From the Star Trek TOS episode “I, Mudd”

In short, this notion that mutations can’t produce new genetic information is laughably absurd. DNA is simply the code that tells organisms what proteins and structures to make, and modifications to that code result in novel proteins and structures. Indeed, if you accept that dogs and cats are different because of differences in their DNA, then you have already accepted that rearranging genetic codes can, in fact, produce new information and result in vastly different organisms.
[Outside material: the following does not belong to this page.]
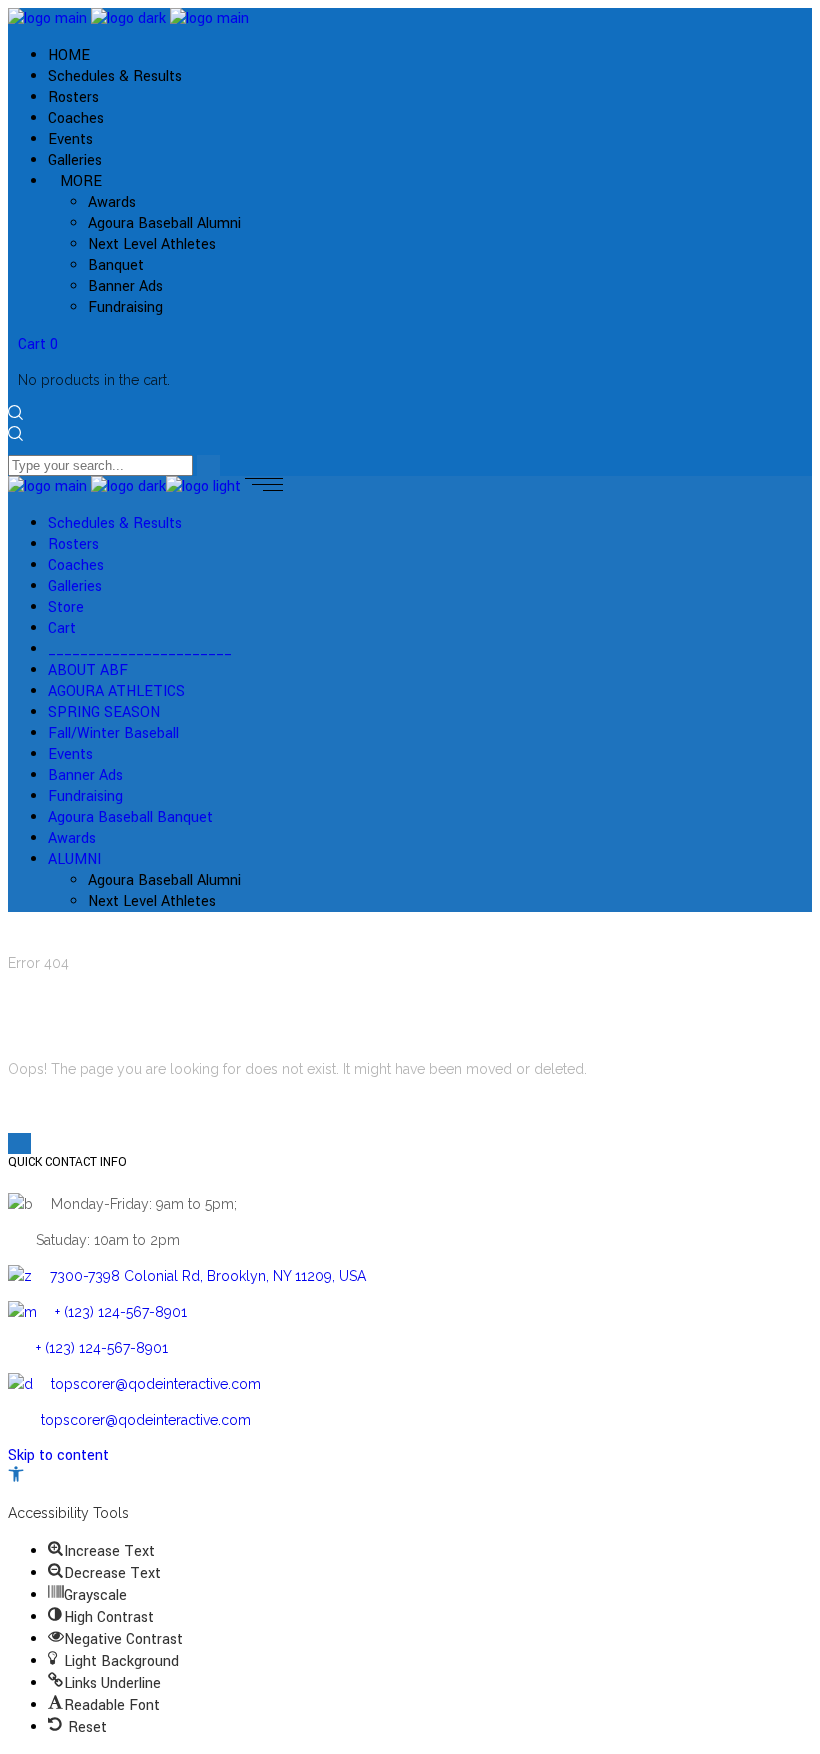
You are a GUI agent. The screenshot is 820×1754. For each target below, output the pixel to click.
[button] (16, 1477)
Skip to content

Indeed, saying that rearranging DNA can’t produce new information is no different from saying that rearranging the letters of the alphabet can’t produce new information. Obviously it can, as is evidenced by this new blog post that I am writing. Additionally, when we say that evolution needs “new information,” we don’t mean that it needs something completely novel and totally different from anything else that has ever existed. Rather, we simply mean that there needs to be variation for traits. In other words, any slight modification to an existing trait qualifies as “new information” when talking about evolution. Finally, we have experimentally documented that mutations can produce that variation, and we have demonstrated that beneficial mutations do in fact occur and result in novel proteins that perform novel functions (i.e., the mutations created new information).

Literature Cited

• Blount et al. 2008. Historical contingency and the evolution of a key innovation in an experimental population of Escherichia coli. Proceedings of the National Academy of Sciences 105:7899–7906.
• Dean et al. 1996. Genetic restriction of HIV-1 infection and progression to AIDS by a deletion allele of the CKR5 structural gene. Science 273:1856–1862.
• Eyre-Walker et al. 2007. The distribution of fitness effects of new mutations. Nature Reviews Genetics 8:610–618.
• Halligan and Keightley. 2009. Spontaneous mutation accumulation studies in evolutionary genetics. Annual Review of Ecology, Evolution, and Systematics 40:151–172.
• Joseph and Hall. 2004. Spontaneous mutations in diploid Saccharomyces cerevisiae more beneficial than expected. Genetics 168:1817–1825.
• Nachman and Crowell. 2000. Estimate of the mutation rate per nucleotide in humans. Genetics 156:297–304.
• Newcomb et al. 1997. A single amino acid substitution converts a carboxylesterase to an organophosphorus hydrolase and confers insecticide resistance on a blowfly. Proceedings of the National Academy of Sciences 94:7464–7468.
• Perfeito et al. 2007. Adaptive mutations in bacteria: high rate and small effects. Science 317:813–815.
• Shaw et al. 2002. A comprehensive model of mutations affecting fitness and inferences for Arabidopsis thaliana. Evolution 56:453–463.
• Shaw et al. 2003. What fraction of mutations reduces fitness? A reply to Keightley and Lynch. Evolution 57:686–689.
• Sullivan et al. 2001. The coreceptor mutation CCR5Δ32 influences the dynamics of HIV epidemics and is selected for by HIV. Proceedings of the National Academy of Sciences 98:10214–10219.